Data records

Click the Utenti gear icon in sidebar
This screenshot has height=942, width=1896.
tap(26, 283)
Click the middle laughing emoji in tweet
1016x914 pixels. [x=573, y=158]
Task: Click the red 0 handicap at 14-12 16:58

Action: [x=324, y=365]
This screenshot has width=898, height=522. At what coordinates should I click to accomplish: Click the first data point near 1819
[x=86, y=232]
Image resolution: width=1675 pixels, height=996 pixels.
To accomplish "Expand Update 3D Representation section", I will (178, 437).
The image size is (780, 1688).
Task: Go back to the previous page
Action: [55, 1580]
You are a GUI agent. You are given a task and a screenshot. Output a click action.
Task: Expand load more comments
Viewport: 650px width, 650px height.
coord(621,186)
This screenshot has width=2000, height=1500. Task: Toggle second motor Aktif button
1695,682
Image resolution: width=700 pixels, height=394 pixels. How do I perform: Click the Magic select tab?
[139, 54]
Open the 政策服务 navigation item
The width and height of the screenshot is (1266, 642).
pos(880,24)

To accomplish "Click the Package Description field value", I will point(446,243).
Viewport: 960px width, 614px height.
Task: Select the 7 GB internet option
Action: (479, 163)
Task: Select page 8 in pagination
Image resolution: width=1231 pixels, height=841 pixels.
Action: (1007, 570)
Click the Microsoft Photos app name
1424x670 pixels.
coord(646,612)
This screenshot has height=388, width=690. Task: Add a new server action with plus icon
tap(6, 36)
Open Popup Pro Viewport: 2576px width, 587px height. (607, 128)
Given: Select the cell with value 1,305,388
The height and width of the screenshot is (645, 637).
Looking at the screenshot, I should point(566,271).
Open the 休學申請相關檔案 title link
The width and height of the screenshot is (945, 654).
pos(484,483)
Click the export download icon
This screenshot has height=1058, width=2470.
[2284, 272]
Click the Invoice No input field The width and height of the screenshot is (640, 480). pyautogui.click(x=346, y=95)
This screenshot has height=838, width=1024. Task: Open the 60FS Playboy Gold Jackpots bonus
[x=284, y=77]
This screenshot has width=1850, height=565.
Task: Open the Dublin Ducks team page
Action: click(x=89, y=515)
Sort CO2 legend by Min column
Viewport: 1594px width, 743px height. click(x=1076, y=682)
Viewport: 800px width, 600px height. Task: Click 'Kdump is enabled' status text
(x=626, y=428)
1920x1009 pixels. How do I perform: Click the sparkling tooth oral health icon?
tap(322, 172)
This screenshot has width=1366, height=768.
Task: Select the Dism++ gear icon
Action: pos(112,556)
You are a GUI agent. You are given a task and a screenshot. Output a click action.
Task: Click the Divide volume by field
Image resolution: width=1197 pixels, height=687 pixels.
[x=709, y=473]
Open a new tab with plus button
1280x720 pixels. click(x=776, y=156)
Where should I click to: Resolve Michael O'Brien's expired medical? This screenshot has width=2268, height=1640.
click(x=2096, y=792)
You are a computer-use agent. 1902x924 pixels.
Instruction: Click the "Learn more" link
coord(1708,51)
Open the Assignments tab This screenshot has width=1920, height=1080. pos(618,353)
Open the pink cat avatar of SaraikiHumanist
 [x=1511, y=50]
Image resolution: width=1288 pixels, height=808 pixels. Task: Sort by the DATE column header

■ Problem requirements
Please switch every "Image resolution" in the entries above to "Screen resolution" and write out all the entries again, with nothing else changed.

■ Solution
Click the Utenti gear icon in sidebar
This screenshot has height=942, width=1896.
tap(26, 283)
Click the middle laughing emoji in tweet
1016x914 pixels. [x=573, y=158]
Task: Click the red 0 handicap at 14-12 16:58

Action: [x=324, y=365]
This screenshot has width=898, height=522. At what coordinates should I click to accomplish: Click the first data point near 1819
[x=86, y=232]
Screen resolution: width=1675 pixels, height=996 pixels.
To accomplish "Expand Update 3D Representation section", I will (178, 437).
The image size is (780, 1688).
Task: Go back to the previous page
Action: [55, 1580]
You are a GUI agent. You are given a task and a screenshot. Output a click action.
Task: Expand load more comments
Viewport: 650px width, 650px height.
coord(621,186)
This screenshot has width=2000, height=1500. Task: Toggle second motor Aktif button
1695,682
Screen resolution: width=700 pixels, height=394 pixels. How do I perform: Click the Magic select tab?
[139, 54]
Open the 政策服务 navigation item
The width and height of the screenshot is (1266, 642).
pos(880,24)

To accomplish "Click the Package Description field value", I will point(446,243).
Viewport: 960px width, 614px height.
Task: Select the 7 GB internet option
Action: (479, 163)
Task: Select page 8 in pagination
Screen resolution: width=1231 pixels, height=841 pixels.
Action: (1007, 570)
Click the Microsoft Photos app name
1424x670 pixels.
coord(646,612)
This screenshot has height=388, width=690. Task: Add a new server action with plus icon
tap(6, 36)
Open Popup Pro Viewport: 2576px width, 587px height. (607, 128)
Given: Select the cell with value 1,305,388
The height and width of the screenshot is (645, 637).
Looking at the screenshot, I should point(566,271).
Open the 休學申請相關檔案 title link
The width and height of the screenshot is (945, 654).
pos(484,483)
Click the export download icon
This screenshot has height=1058, width=2470.
[2284, 272]
Click the Invoice No input field The width and height of the screenshot is (640, 480). pyautogui.click(x=346, y=95)
This screenshot has height=838, width=1024. Task: Open the 60FS Playboy Gold Jackpots bonus
[x=284, y=77]
This screenshot has width=1850, height=565.
Task: Open the Dublin Ducks team page
Action: click(x=89, y=515)
Sort CO2 legend by Min column
Viewport: 1594px width, 743px height. click(x=1076, y=682)
Viewport: 800px width, 600px height. Task: Click 'Kdump is enabled' status text
(x=626, y=428)
1920x1009 pixels. How do I perform: Click the sparkling tooth oral health icon?
tap(322, 172)
This screenshot has width=1366, height=768.
Task: Select the Dism++ gear icon
Action: pos(112,556)
You are a GUI agent. You are given a task and a screenshot. Output a click action.
Task: Click the Divide volume by field
Screen resolution: width=1197 pixels, height=687 pixels.
[x=709, y=473]
Open a new tab with plus button
1280x720 pixels. click(x=776, y=156)
Where should I click to: Resolve Michael O'Brien's expired medical? This screenshot has width=2268, height=1640.
click(x=2096, y=792)
You are a computer-use agent. 1902x924 pixels.
Instruction: Click the "Learn more" link
coord(1708,51)
Open the Assignments tab This screenshot has width=1920, height=1080. pos(618,353)
Open the pink cat avatar of SaraikiHumanist
 [x=1511, y=50]
Screen resolution: width=1288 pixels, height=808 pixels. Task: Sort by the DATE column header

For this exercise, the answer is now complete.